Leveraging Large Language Models for Exploiting ASR Uncertainty
AuthorsPranay Dighe, Yi (Siri) Su, Daniel Zheng, Yunshu Liu, Vineet Garg, Xiaochuan Niu, Ahmed Tewfik
AuthorsPranay Dighe, Yi (Siri) Su, Daniel Zheng, Yunshu Liu, Vineet Garg, Xiaochuan Niu, Ahmed Tewfik
With the help of creative prompt engineering and in-context learning, large language models (LLMs) are known to generalize well on a variety of text-based natural language processing (NLP) tasks. However, for performing well on spoken language understanding (SLU) tasks, LLMs either need to be equipped with in-built speech modality or they need to rely on speech-to-text conversion from an off-the-shelf automation speech recognition (ASR) system. In this work, we focus on the latter setup where the accuracy of LLM on SLU tasks is constrained by the accuracy of a frozen ASR system on the given speech input. Specifically, we tackle the task of speech intent classification where a high word-error-rate (WER) implies that the LLM may not have the correct textual information to understand the spoken intent. To alleviate this problem, we propose to prompt the LLM with an n-best list of ASR hypotheses instead of only the error-prone 1-best hypothesis.
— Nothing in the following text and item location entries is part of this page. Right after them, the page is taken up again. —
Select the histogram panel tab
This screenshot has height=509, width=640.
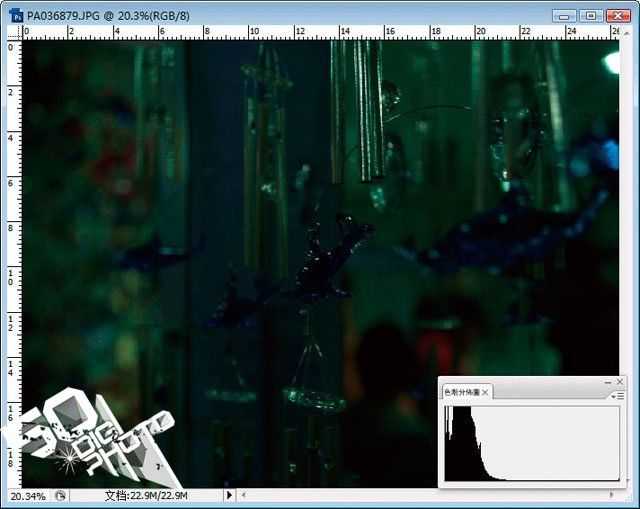(462, 392)
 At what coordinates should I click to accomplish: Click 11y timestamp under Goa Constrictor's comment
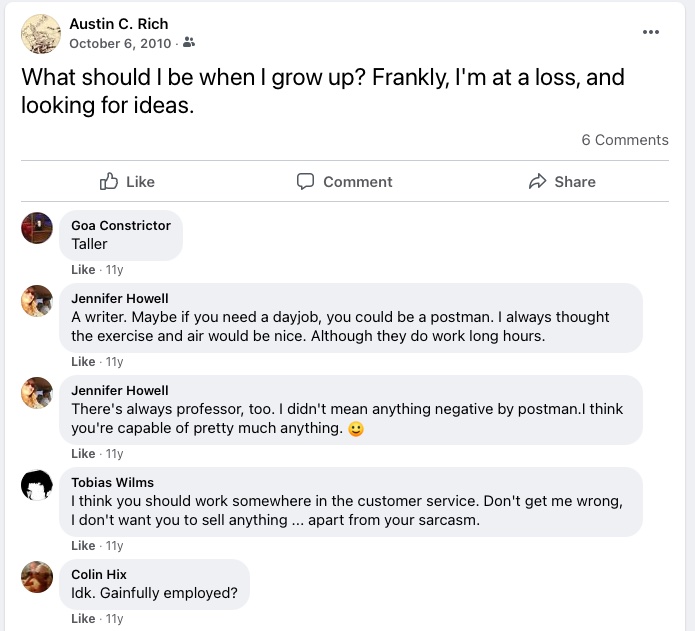click(x=114, y=270)
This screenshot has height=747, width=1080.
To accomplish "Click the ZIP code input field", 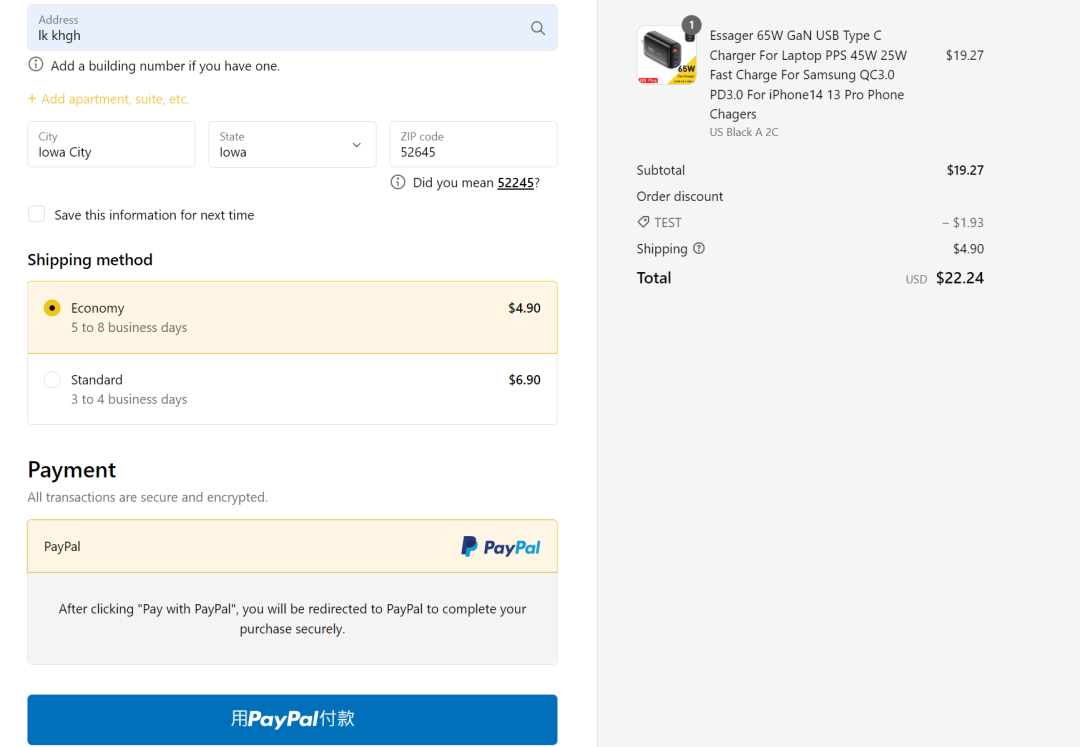I will pyautogui.click(x=472, y=145).
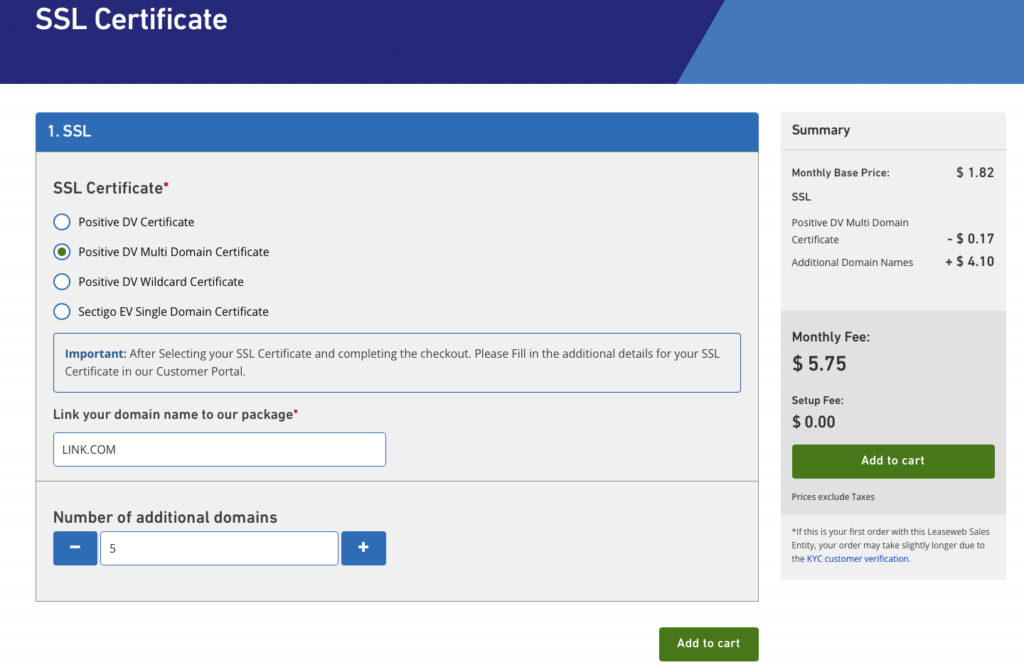Click the Setup Fee amount $ 0.00
The height and width of the screenshot is (665, 1024).
tap(814, 422)
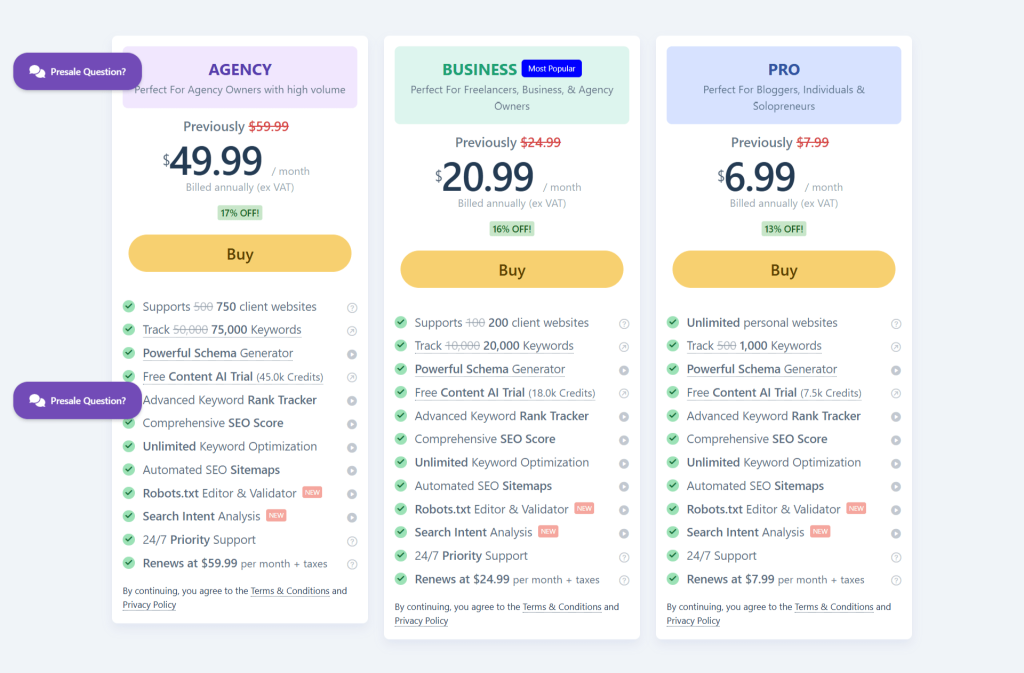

We first explore prompting the LLM with descriptive prompts which explain the concept of n-best lists to invoke LLM's emergent abilities to understand the task; followed by finetuning of LoRA adapters on the intent classification task. We demonstrate the efficacy of our approach on a binary device-directed speech detection task as well as on a keyword spotting task on Google speech commands dataset where systems using n-best list prompts outperform the ones using 1-best ASR outputs; thus paving way for an efficient method to exploit ASR uncertainty via LLMs for speech-based applications.